At FJE as elsewhere, there are people who talk a good game about Jewish education but who fail or refuse to understand that education takes place in schools and classrooms, not in offices or meaningless conferences or outside projects and training programs. I believe that the fact that 97% of New York's day school enrollment is Orthodox, the lion's share of this in chassidic and yeshiva-world schools, did not increase the inclination to provide direct help to day schools.

The betrayal of our most valuable and vulnerable institutions would not have occurred had Orthodox leaders fulfilled their responsibility. The picture is not pretty. When the Orthodox were far weaker a generation and more ago, yeshiva deans sanctioned public pressure on Federations to support day school education. Much of this effort was channeled through the National Society of Hebrew Day Schools or Torah Umesorah which then championed basic religious education in communities throughout North America.

The recent record is far different. Federation and FJE signaled in advance their intent to terminate basic grants, yet neither Torah Umesorah or yeshiva deans said anything in protest of a decision that would clearly harm schools for which they have responsibility. This silence served as a signal to those who were bent on harming day schools that they had a free hand to proceed. Even now, as there are indications that those of us who have protested have had an impact, there is silence from Torah Umesorah and the deans. This is shocking and it should be unacceptable.

Many in the yeshiva-world are yielding to the pernicious notion that except for special situations such as immigrant and outreach schools - interestingly, their enrollment has declined - basic religious education at the elementary and secondary levels is a consumer product and like all other consumer products it should be paid for by those who benefit directly, namely parents, irrespective of their financial situation. It is telling and disheartening that at least for a decade, yeshiva deans have not issued even one statement declaring that basic religious education is a communal responsibility, in line with the way our religious life has been conducted for more than 2,000 years.

As a consequence, the betrayal of day schools has been inadvertently abetted by those who should be in the forefront of day school advocacy. The further upshot is that our schools now face even greater hardship. Many cannot meet their payroll, this despite severely underpaying their faculty and staff and skimping on maintenance and nearly everything else. The financial stability of these institutions seem shakier than it has been in a long while. The fundraising environment is not good because day schools are not favored by most donors and those who might provide support are besieged by requests for help, too many of them warmly endorsed by those who should be calling for support of basic Torah education.
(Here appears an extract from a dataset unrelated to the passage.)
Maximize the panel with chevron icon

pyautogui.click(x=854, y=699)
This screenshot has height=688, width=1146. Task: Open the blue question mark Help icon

The burden has shifted to parents and this imposes a severe hardship on most Orthodox families, both financially and emotionally. Hard working parents - often both work - with a houseful of children are not able to make ends meet and they are increasingly being told by yeshiva and day school officials that the school needs full tuition, irrespective of parental ability to pay.

There is another cost, one that is scarcely seen or felt. In the New York metropolitan area there are thousands of marginally involved Jewish families that would choose day school education if decent and affordable schools were available where they live. Unfortunately, there are few such schools. What can be accomplished was driven home by Lev Levayev who came to Israel from the Former Soviet Union. He had the vision to establish in Queens a school for FSU children. In its third year, enrollment is above 600. Apparently, he does not accept the notion that a Jewish education is a consumer product.